Er bewegt sich im Aufbau horizontal zwischen den Linien und geht dann explosiv in die Tiefe, wenn der Ball in höheren Zonen ist. Im Gesamtpaket ist Kokorin ohne weiteres als kompletter Stürmer zu bezeichnen. Er ist körperlich robust, verfügt über einen guten Abschluss, eine solide Schnelligkeit, zwar kein außergewöhnliches, aber für den Gegner durchaus gefährliches Passspiel und findet in vielen Momenten die passende Lösung.
Der Aufschwung Kokorins ist einhergehend mit der Stagnation eines als Spielers, der vor zwei Jahren als eines der größten Talente Europas gehandelt wurde: Alan Dzagoev (24). Bei der EM 2012 war er in einer tristen russischen Mannschaft der Russen ein Lichtblick, erzielte drei Turniertreffer. Den großen Durchbruch hat der ZSKA-Akteur bisher aber nicht geschafft. Dzagoev hat einerseits Probleme, seine sehr guten Analgen im technischen Bereich, konstant umzusetzen und passt auch nicht hundertprozentig zum Konzept Capellos. Vor allem die Defensivarbeit lässt er phasenweise schleifen. Andererseits ist er immer für den einen oder anderen offensiven Überraschungsmoment gut.
Der Angriff
Im Angriff des russischen Teams hing in den letzten Jahren viel an Aleksandr Kerzhakov (31). Der Zenit-Stürmer ist mit 28 Länderspieltoren nicht nur der beste Torschütze des aktuellen Kaders, sondern auch der beste der Geschichte seit dem Zerfall der Sowjetunion. Kerzhakov verrichtet viel Laufarbeit, zieht Räume frei, verfügt über eine solide Technik und einen guten Schuss. Dass der 86-fache Teamspieler ein ausgewiesenes Schlitzohr ist, erscheint aufgrund seiner großen Erfahrung selbstverständlich.

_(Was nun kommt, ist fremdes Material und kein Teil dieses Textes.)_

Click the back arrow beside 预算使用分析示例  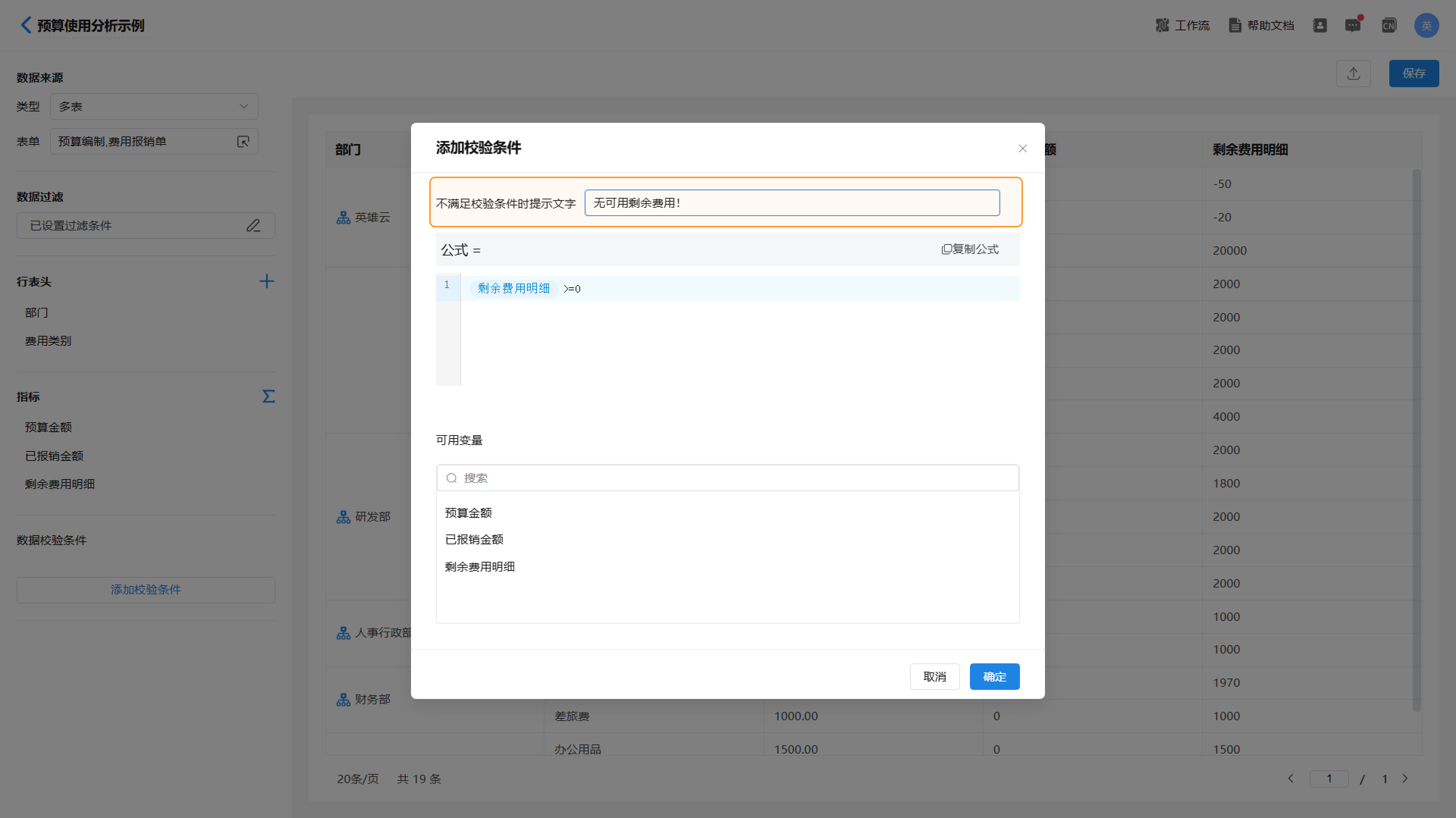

Das Gegenstück zu Kerzhakov ist der baumlange Artem Dzyuba (26) – mit 1,96m der mit Abstand größte Spieler des durchschnittlich großen russischen Kaders. Fünf Länderspiele zeugen zwar nicht von großer Erfahrung, jedoch dürfte ein Startelfeinsatz in Wien nicht ganz unwahrscheinlich sein. Mit zwei Toren ist er immerhin der beste Torschütze in der EM-Qualifikation bisher. Obwohl seine Statur ein anderes Verhalten suggeriert, ist Dzyuba ein Stürmer, der sich viel bewegt und auch eins-gegen-eins-Duelle nicht scheut. Am meisten wird aber naturgemäß seine Physis genutzt, dank der er viele Ablagen für seine Mitspieler bereitstellt.